Professor John Hannigan has a new book coming out in July 2021 titled “Rise of the Spectacular: America in the 1950s”. This book is billed as a prequel to an earlier book titled “Fantasy City: Pleasure and Profit in the Postmodern Metropolis.”
Professor Hannigan is a Professor of Sociology at the University of Toronto. He teaches courses in cultural policy, urban political economy, and environmental sociology. His previous books have been nominated for various awards and have been translated into multiple languages. The “Rise of the Spectacular” will be the fifth book that he has published.
We’ve included the book description from his publisher Routledge:
“In this prequel to Fantasy City: Pleasure and Profit in the Postmodern Metropolis (1998), his acclaimed book about the post-industrial city as a site of theming, branding and simulated spaces, sociologist John Hannigan travels back in time to the 1950s. Unfairly stereotyped as ‘the tranquillized decade’, America at mid-century hosted an escalating proliferation and conjunction of ‘spectacular’ events, spaces, and technologies.

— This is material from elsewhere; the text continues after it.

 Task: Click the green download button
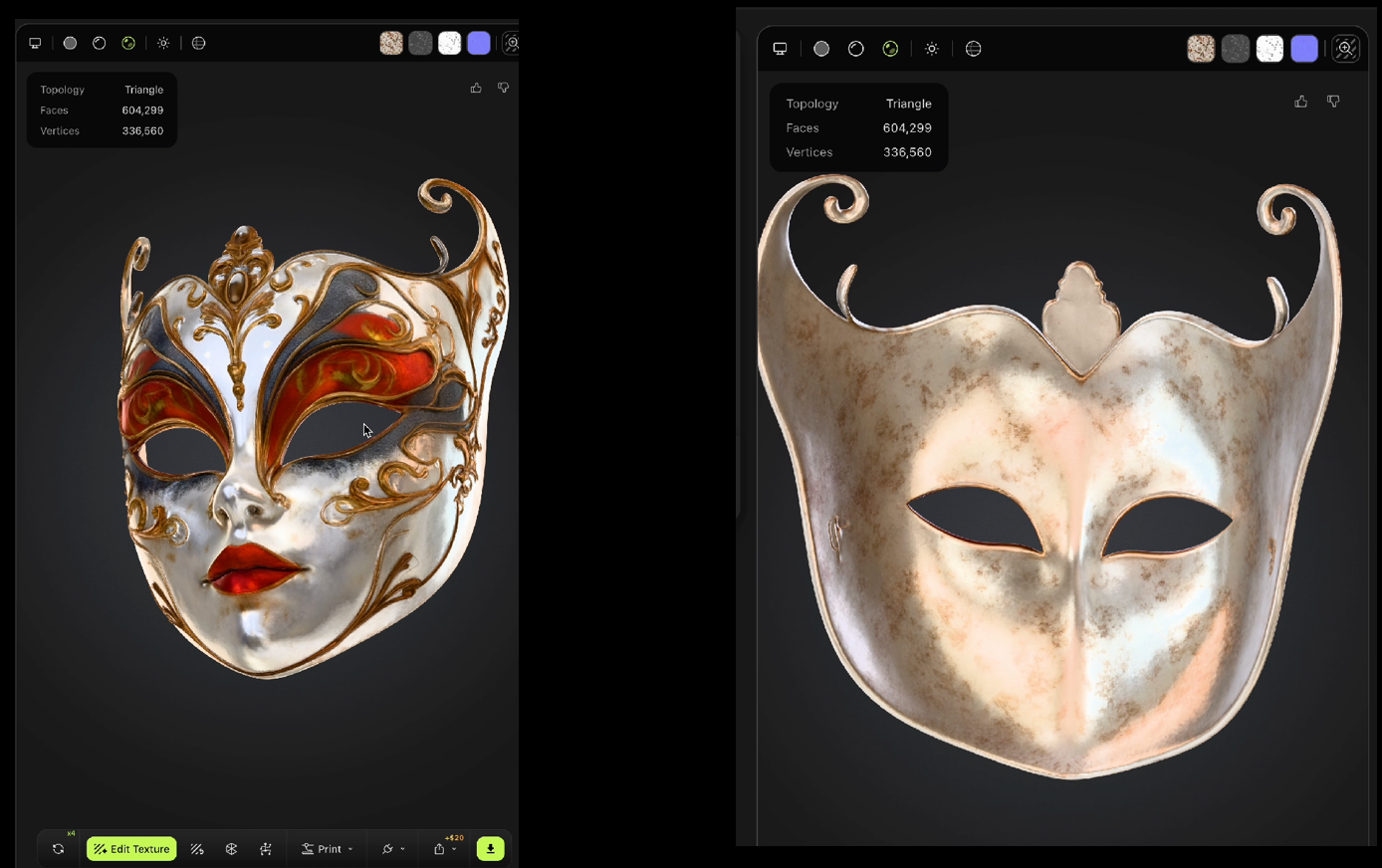pyautogui.click(x=490, y=849)
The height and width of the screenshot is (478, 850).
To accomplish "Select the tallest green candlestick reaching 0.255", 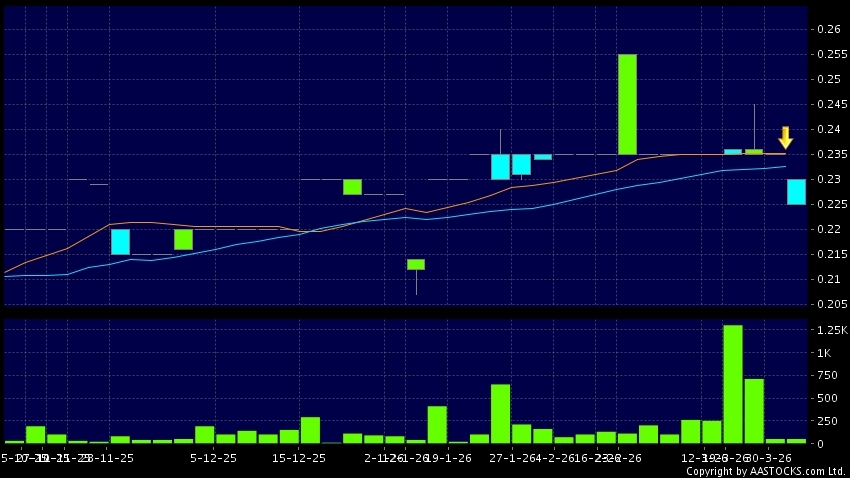I will [x=627, y=104].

Spectacularization was collectively defined by five features. It reflected and legitimated a dramatic increase in scale from the local/regional to the national. It was mediated by the increasingly popular medium of television. It exploited middle-class tension between comfortable conformity and desire for safe adventure. It celebrated technological progress, boosterism and military power. It was orchestrated and marketed by a constellation, sometimes a coalition, of entrepreneurs and dream merchants, most prominently Walt Disney. In this wide-ranging odyssey across mid-century America, Hannigan visits leisure parks (Cypress Gardens), parades (Tournament of Roses), mega-events (Squaw Valley Olympics, Century 21 Exposition), architectural styles (desert modernism), innovations (underwater photography, circular film projection) and everyday wonders (chemistry sets). Collectively, these fashioned the ‘spectacular gaze’, a prism through which Americans in the 1950s were acculturated to and conscripted into a vision of a progressive, technology-based future.
Rise of the Spectacular will appeal to architects, landscape designers, geographers, sociologists, historians, and leisure/tourism researchers, as well as non-academic readers who are by a fascinating era in history.”